Concernant l’autorégulation des individus face à l’expérience de la maladie, Leventhal, Meyer et Nerenz (1980) observent que la maladie serait gérée par les individus de la même manière que d’autres événements. Ce qui induit que face à un problème, une personne cherche à rétablir l’état de normalité. Cependant, cette motivation va dépendre de l’importance du but poursuivi, car si une personne peut poursuivre plusieurs objectifs en même temps, souvent ces derniers vont être classés par ordre d’importance et peuvent sensiblement variés en fonction du contexte (Simon, 1967) et il peut alors y avoir une redéfinition des priorités.

Enfin, la capacité d’autorégulation peut permettre à une personne d’être plus « résiliente » ou « ajustée » face aux événements de la vie, de réduire les effets du stress et les problèmes de comportement, alors qu’une personne avec une moins bonne capacité autorégulatrice serait plus vulnérable aux effets du stress (Wills et Bantum, 2012). Pendant la phase de traitement, les patients malades ont notamment été décrits comme plus impulsifs, avec des difficultés d’autorégulation ayant un impact sur la qualité de vie (Askins et Moore, 2008).

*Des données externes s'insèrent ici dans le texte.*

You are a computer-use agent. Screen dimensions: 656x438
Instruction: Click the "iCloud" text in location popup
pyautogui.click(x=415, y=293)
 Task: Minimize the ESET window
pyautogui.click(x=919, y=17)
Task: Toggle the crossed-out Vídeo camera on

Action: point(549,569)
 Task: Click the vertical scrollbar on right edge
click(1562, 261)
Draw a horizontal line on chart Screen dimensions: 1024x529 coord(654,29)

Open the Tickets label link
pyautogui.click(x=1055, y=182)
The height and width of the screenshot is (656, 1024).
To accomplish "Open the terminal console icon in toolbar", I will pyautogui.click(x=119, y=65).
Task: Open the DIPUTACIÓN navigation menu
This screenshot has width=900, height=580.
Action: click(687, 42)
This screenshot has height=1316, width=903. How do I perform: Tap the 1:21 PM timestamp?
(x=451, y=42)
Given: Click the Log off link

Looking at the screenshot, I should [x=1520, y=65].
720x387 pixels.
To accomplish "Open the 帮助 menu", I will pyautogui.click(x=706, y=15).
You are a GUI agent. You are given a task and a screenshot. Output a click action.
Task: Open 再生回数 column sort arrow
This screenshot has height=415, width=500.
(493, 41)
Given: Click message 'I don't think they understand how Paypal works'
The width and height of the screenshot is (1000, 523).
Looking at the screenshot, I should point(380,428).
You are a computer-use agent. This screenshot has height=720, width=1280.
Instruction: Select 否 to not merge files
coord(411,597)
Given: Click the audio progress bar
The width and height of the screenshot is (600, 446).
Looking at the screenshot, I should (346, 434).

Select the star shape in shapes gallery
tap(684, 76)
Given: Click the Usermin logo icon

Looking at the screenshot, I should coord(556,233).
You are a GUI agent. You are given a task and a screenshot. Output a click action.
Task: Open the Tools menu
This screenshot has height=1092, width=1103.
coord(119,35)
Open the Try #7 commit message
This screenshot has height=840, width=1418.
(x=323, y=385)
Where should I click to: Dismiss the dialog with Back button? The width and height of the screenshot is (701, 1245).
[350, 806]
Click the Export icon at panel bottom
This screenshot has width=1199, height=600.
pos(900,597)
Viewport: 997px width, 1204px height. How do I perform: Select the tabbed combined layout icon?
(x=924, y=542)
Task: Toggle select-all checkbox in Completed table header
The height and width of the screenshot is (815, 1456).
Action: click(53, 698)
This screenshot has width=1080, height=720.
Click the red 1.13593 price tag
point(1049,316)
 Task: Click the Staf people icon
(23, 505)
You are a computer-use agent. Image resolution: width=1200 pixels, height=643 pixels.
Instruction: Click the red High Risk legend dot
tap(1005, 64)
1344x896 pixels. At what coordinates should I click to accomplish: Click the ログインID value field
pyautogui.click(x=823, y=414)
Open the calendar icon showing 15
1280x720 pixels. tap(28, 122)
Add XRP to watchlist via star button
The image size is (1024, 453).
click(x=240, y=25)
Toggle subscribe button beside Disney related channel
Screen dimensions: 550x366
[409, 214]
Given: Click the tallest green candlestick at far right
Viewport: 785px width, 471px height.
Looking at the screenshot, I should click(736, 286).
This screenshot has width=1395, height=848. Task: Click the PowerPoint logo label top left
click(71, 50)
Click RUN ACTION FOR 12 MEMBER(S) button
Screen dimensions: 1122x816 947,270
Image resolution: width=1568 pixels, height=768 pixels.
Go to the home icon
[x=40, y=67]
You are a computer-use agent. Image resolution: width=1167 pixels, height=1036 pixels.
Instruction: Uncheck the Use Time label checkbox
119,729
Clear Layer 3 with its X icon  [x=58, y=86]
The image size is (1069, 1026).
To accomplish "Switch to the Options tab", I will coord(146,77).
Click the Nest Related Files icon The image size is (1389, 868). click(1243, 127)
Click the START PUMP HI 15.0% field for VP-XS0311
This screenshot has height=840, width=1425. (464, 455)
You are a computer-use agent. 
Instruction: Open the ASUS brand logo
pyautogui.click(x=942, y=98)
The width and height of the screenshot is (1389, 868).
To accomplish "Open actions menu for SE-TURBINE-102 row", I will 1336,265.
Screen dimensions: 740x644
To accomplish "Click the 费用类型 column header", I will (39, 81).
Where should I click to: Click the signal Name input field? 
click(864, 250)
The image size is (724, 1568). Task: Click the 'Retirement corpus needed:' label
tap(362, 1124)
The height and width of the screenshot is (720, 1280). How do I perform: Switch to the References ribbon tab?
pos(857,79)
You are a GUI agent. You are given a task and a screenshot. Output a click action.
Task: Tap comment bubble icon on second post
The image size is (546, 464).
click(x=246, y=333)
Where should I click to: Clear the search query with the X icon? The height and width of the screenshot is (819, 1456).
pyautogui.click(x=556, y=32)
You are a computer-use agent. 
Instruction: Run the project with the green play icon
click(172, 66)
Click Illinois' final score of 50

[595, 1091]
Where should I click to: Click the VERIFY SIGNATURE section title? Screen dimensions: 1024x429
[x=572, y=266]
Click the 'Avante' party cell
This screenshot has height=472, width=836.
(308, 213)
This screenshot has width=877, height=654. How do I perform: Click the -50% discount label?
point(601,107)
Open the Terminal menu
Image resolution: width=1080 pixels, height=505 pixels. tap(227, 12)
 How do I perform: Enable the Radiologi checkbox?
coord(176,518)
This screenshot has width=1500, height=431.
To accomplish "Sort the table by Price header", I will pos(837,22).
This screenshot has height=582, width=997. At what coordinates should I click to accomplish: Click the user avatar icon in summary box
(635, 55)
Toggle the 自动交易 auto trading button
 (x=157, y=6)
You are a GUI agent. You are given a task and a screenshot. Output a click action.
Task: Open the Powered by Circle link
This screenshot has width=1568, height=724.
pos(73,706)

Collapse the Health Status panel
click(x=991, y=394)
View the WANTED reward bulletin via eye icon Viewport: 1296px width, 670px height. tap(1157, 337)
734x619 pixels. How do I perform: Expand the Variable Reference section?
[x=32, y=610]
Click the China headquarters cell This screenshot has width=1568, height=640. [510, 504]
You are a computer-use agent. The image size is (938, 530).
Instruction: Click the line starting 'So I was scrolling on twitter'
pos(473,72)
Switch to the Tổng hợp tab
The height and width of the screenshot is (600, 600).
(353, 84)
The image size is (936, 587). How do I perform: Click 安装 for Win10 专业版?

Les recherches menées sur le concept d’autorégulation ont montré l’importance du rôle joué par la réalisation des objectifs, l’auto-efficacité perçue, le sens donné à la vie (Bandura, 1977 ; Carver et Scheier, 1981 ; Heckhausen et Schulz, 1995) et le coping. L’ajustement aux buts, l’auto-efficacité perçue, la foi en ses propres compétences et la capacité à s’adapter face à des événements seraient notamment liés à une meilleure santé et un bien-être subjectif élevé (Bandura, 1997 ; Freund et Baltes, 1998 ; Wrosch, Scheier, Miller, Schulz et Carver, 2003).

La notion de but est par conséquent majeure dans la théorie de l’autorégulation de Carver et Scheier (2009), en ce qu’elle renvoie à la perception mentale d’une situation que la

personne essaie d’atteindre. Ce travail de thèse intègre la notion de but à la situation particulière des adolescents avec un passé de cancer à travers le concept d’ajustement aux buts.